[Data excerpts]
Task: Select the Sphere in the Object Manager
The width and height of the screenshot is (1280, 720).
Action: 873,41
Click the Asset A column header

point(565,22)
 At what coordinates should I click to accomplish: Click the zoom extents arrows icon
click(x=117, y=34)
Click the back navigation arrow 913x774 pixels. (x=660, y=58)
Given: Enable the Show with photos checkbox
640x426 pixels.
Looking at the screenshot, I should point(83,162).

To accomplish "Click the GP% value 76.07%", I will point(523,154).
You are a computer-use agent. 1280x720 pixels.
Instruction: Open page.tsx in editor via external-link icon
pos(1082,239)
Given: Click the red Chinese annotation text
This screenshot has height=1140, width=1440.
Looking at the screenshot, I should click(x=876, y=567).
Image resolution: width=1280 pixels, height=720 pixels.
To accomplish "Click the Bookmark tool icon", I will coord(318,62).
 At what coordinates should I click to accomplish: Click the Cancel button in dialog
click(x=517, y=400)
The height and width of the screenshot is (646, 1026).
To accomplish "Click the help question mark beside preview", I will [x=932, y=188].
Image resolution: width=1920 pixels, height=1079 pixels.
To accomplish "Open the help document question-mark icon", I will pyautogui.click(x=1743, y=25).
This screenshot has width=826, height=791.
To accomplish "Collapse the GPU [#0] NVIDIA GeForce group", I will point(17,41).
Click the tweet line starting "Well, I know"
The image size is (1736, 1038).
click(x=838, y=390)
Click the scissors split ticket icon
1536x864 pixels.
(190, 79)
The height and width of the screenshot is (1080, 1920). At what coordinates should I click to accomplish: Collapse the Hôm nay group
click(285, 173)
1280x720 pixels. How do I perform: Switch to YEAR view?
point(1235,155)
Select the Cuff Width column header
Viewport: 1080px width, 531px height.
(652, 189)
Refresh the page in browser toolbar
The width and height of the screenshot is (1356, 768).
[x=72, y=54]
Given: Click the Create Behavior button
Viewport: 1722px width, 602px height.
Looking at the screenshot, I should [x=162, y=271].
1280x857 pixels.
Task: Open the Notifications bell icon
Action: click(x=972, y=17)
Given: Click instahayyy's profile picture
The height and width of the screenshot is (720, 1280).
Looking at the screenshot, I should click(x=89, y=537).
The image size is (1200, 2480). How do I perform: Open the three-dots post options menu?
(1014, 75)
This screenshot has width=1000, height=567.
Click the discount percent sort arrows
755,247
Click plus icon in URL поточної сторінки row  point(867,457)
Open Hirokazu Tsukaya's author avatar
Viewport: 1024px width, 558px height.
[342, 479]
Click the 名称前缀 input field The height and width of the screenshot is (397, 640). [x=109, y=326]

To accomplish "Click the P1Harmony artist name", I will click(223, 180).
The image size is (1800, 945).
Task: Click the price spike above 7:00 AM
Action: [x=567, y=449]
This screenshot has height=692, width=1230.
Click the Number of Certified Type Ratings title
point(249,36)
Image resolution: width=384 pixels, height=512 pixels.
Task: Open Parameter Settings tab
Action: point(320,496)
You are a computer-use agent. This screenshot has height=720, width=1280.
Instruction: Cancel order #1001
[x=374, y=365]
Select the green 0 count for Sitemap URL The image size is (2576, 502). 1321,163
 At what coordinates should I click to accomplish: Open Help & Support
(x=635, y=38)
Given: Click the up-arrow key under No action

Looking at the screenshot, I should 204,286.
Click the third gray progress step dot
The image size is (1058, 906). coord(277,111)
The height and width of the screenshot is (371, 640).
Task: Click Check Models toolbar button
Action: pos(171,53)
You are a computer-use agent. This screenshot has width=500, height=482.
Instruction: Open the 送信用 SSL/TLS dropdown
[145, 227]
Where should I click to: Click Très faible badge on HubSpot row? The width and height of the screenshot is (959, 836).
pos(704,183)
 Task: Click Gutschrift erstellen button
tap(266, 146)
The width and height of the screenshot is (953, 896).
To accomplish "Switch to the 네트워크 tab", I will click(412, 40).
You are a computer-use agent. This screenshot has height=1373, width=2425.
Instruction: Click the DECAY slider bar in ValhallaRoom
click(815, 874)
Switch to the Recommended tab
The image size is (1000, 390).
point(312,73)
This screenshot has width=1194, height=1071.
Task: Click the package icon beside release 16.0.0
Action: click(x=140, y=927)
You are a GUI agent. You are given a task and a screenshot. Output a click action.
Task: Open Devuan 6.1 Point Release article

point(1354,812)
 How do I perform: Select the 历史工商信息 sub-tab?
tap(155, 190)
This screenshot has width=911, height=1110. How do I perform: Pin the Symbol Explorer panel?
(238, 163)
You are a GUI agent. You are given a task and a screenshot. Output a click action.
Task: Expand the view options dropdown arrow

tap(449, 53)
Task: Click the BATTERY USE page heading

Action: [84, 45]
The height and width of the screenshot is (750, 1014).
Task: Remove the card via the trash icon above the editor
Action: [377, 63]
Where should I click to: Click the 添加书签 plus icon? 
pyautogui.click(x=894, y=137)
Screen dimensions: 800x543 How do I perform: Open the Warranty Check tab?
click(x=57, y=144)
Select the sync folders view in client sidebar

- What you will do -
Once the line with "Where should I click to: Click the" has been found in the records above, retype it and every line after it exactly, and include nothing else.

- Response below -
Where should I click to: Click the 添加书签 plus icon? 
pyautogui.click(x=894, y=137)
Screen dimensions: 800x543 How do I perform: Open the Warranty Check tab?
click(x=57, y=144)
Select the sync folders view in client sidebar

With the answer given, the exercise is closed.